* [TEXTE EXTRAIT]

┌────────

Restaurer les cours d'eau

La restauration des cours d’eau et de leur continuité écologique est un enjeu majeur découlant de la Directive Cadre Européenne sur l’eau visant l’atteinte en 2015 du bon état écologique. Sa mise en oeuvre dépend de l’implication de l’ensemble des acteurs concernés sur le territoire picard, dont les propriétaires riverains pour les cours d’eau non domaniaux.
Les actions peuvent s’envisager au niveau des particuliers, des acteurs économiques et des collectivités :

  • Supprimer les ouvrages qui ont perdu leur usage (ou les aménager) pour faciliter les migrations piscicoles, éviter les augmentations de température, permettre le transport des sédiments.
  • Lutter contre l’érosion des berges et reconstituer les ripisylves.
  • Favoriser une dynamique naturelle de la rivière : les travaux lourds pour curer ou reprofiler les rivières «à coup de pelleteuse» sont à proscrire. Les initiatives picardes sont multiples : restauration de frayères, remise de cours d’eau dans leur lit en fond de vallée, suppression de barrages.
  • Réduire l’impact des cultures sur la qualité des cours d’eau. Citons les opérations «Fertimieux» dans le Laonnois et la vallée de l’Hallue en Somme, les mesures agro-environnementales sur les bassins versants…

Ces actions sont réalisées par de multiples acteurs : associations de pêche, syndicats de rivière, structures associatives de protection de la nature ou d’insertion...

Parce que l’entretien d’un cours d’eau peut difficilement être envisagé à l’échelle d’une parcelle ou d’une commune, des structures intercommunales se sont constituées pour définir des solutions globales, mutualisées et cohérentes à l’échelle du cours d’eau et de son bassin versant.

└────────

* [MISE EN PRATIQUE]
A – Indiquez par oui ou par non si chacune des affirmations suivantes concorde avec le texte sur la restauration des cours d'eau, en citant à l'identique les mots qui tranchent : (i) le bon état écologique visé par la Directive Cadre Européenne sur l'eau devait être atteint en 2015 ; (ii) le curage des rivières à la pelleteuse y est recommandé ; (iii) des opérations «Fertimieux» ont été menées dans le Laonnois.
B – Relevez toutes les initiatives picardes citées dans le texte sur la restauration des cours d'eau pour favoriser une dynamique naturelle de la rivière.
C – Résumez en trois phrases le texte sur la restauration des cours d'eau.
Les enregistrements ne servent pas ici.

* [DONNÉES SOURCES]
┌────────

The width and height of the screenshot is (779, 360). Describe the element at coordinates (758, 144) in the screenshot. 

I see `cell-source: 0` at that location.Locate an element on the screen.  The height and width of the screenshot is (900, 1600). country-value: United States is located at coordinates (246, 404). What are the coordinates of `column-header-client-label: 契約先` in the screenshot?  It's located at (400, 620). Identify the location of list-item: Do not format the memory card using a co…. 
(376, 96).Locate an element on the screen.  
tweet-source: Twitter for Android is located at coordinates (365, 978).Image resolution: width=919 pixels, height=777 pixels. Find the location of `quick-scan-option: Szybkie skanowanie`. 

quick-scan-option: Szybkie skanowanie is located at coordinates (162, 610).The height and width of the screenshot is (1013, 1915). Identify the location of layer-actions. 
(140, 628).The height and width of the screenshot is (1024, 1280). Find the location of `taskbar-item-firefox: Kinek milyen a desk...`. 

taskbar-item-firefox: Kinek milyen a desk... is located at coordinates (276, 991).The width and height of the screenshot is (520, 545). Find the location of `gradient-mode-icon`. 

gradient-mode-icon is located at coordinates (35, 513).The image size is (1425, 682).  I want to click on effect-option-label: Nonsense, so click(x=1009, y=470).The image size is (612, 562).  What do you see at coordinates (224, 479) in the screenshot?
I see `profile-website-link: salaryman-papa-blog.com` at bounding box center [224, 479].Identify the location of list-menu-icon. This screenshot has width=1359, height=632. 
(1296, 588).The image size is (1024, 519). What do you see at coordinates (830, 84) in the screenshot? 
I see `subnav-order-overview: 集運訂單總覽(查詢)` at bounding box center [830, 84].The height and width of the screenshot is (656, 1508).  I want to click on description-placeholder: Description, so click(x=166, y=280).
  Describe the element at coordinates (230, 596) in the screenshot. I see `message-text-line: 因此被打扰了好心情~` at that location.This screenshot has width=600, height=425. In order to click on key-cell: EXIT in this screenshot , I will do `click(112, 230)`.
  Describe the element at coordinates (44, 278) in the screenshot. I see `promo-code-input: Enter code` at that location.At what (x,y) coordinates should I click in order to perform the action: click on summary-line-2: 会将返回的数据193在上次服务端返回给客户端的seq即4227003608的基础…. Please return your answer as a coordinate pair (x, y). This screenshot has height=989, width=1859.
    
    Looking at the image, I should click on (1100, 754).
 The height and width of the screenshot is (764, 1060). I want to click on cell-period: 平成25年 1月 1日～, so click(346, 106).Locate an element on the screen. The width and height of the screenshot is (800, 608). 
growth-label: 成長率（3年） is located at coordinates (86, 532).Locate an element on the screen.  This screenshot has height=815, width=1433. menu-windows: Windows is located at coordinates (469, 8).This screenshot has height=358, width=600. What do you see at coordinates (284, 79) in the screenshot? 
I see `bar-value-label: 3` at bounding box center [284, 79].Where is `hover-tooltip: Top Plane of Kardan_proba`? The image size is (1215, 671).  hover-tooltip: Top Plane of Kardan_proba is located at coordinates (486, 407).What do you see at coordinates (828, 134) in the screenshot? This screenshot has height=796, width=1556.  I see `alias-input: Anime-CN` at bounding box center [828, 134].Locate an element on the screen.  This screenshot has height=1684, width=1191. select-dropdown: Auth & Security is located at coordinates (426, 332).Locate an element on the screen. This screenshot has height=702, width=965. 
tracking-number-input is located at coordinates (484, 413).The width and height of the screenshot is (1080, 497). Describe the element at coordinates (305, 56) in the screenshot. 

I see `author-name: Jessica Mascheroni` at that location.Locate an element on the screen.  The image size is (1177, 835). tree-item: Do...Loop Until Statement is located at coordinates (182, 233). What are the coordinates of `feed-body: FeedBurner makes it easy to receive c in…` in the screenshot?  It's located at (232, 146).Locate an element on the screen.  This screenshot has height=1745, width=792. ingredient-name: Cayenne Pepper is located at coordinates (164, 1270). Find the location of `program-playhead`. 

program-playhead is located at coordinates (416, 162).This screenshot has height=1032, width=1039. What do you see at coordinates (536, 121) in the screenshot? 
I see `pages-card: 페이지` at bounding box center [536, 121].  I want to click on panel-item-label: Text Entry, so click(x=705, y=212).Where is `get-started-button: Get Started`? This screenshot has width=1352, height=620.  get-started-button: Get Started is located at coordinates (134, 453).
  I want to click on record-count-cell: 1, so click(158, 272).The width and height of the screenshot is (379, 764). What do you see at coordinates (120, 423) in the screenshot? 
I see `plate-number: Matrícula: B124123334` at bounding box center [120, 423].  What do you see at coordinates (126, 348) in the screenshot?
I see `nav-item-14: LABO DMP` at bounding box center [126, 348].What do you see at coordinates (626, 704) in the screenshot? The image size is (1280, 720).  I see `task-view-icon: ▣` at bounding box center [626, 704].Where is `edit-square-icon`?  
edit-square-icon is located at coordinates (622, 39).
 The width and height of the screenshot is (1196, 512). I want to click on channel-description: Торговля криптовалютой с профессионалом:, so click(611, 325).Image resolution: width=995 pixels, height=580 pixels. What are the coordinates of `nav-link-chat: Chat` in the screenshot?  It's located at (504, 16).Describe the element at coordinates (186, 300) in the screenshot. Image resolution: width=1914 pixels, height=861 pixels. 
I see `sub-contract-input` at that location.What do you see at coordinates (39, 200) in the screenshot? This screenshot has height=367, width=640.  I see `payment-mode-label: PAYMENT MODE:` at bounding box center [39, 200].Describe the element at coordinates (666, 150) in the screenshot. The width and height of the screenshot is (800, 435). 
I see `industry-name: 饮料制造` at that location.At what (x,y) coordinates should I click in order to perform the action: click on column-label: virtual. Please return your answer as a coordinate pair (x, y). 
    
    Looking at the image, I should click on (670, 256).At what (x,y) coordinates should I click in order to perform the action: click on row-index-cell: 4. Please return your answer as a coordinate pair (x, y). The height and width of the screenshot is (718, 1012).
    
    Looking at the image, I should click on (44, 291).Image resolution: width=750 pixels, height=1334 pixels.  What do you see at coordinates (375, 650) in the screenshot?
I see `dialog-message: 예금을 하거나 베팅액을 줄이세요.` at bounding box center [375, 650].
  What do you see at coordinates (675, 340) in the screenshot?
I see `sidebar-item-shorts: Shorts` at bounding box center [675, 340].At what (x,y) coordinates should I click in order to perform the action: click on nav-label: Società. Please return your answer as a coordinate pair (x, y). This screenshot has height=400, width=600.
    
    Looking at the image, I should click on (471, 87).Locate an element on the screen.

└────────

* [RÉPONSES NUMÉROTÉES]
A –
(i) Oui : « visant l’atteinte en 2015 du bon état écologique ».
(ii) Non : « les travaux lourds pour curer ou reprofiler les rivières «à coup de pelleteuse» sont à proscrire ».
(iii) Oui : « Citons les opérations «Fertimieux» dans le Laonnois et la vallée de l’Hallue en Somme ».

B –
- restauration de frayères
- remise de cours d’eau dans leur lit en fond de vallée
- suppression de barrages

C – La restauration des cours d'eau et de leur continuité écologique est un enjeu majeur issu de la Directive Cadre Européenne sur l'eau, et sa mise en œuvre dépend de l'implication de tous les acteurs du territoire picard. Les actions envisagées consistent à supprimer ou aménager les ouvrages sans usage, à lutter contre l'érosion des berges, à favoriser une dynamique naturelle de la rivière et à réduire l'impact des cultures sur la qualité de l'eau. Elles sont menées par de multiples acteurs, et des structures intercommunales se sont constituées pour définir des solutions cohérentes à l'échelle du cours d'eau et de son bassin versant.